RECORD SET —
···

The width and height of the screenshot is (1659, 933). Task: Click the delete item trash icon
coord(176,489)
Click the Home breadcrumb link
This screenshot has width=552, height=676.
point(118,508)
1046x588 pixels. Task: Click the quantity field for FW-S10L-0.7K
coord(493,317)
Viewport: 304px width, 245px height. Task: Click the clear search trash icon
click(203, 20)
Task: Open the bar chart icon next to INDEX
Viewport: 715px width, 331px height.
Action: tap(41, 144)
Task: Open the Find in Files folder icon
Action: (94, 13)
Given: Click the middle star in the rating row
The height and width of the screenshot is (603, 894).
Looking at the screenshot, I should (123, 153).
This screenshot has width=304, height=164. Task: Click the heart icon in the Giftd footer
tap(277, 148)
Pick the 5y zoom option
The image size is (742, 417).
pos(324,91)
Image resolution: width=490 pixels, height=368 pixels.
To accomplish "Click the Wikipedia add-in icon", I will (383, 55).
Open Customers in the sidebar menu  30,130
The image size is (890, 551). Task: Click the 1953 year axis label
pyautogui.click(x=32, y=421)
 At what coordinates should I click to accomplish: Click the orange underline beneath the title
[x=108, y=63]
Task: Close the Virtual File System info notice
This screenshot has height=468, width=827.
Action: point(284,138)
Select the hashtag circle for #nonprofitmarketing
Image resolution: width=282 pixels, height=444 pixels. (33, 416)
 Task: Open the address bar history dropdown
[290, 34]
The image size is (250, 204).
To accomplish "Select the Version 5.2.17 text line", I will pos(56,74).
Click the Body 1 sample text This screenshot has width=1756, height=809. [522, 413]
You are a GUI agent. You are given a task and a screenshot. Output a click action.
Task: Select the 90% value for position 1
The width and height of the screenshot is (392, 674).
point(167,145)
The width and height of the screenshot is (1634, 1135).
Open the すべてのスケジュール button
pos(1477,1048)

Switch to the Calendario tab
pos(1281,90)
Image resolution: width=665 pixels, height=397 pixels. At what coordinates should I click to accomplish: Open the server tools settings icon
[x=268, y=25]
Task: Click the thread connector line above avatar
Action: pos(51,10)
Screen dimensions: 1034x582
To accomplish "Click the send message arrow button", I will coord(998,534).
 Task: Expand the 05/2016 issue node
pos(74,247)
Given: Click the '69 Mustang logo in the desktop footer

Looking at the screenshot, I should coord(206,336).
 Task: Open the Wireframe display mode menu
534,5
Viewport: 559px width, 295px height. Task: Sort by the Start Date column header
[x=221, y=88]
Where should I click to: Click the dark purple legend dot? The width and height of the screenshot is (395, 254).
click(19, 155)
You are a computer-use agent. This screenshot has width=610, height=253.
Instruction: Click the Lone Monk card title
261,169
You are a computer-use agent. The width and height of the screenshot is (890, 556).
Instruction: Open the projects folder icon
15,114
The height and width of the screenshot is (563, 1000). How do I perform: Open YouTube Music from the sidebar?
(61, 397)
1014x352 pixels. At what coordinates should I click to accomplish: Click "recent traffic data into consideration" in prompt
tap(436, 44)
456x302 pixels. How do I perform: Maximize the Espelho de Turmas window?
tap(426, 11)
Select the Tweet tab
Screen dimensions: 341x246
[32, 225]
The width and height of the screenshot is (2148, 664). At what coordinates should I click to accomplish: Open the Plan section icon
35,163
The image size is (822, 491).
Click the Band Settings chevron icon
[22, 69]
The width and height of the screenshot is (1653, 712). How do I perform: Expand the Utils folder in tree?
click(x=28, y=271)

···

ACTIVITY —
Where a line in the material contains "agent", copy that line.

RESPONSE AREA —
You are a GUI agent. You are given a task and a screenshot. Output a click action.
You are a computer-use agent. This screenshot has width=610, height=253.
You are a computer-use agent. The width and height of the screenshot is (890, 556).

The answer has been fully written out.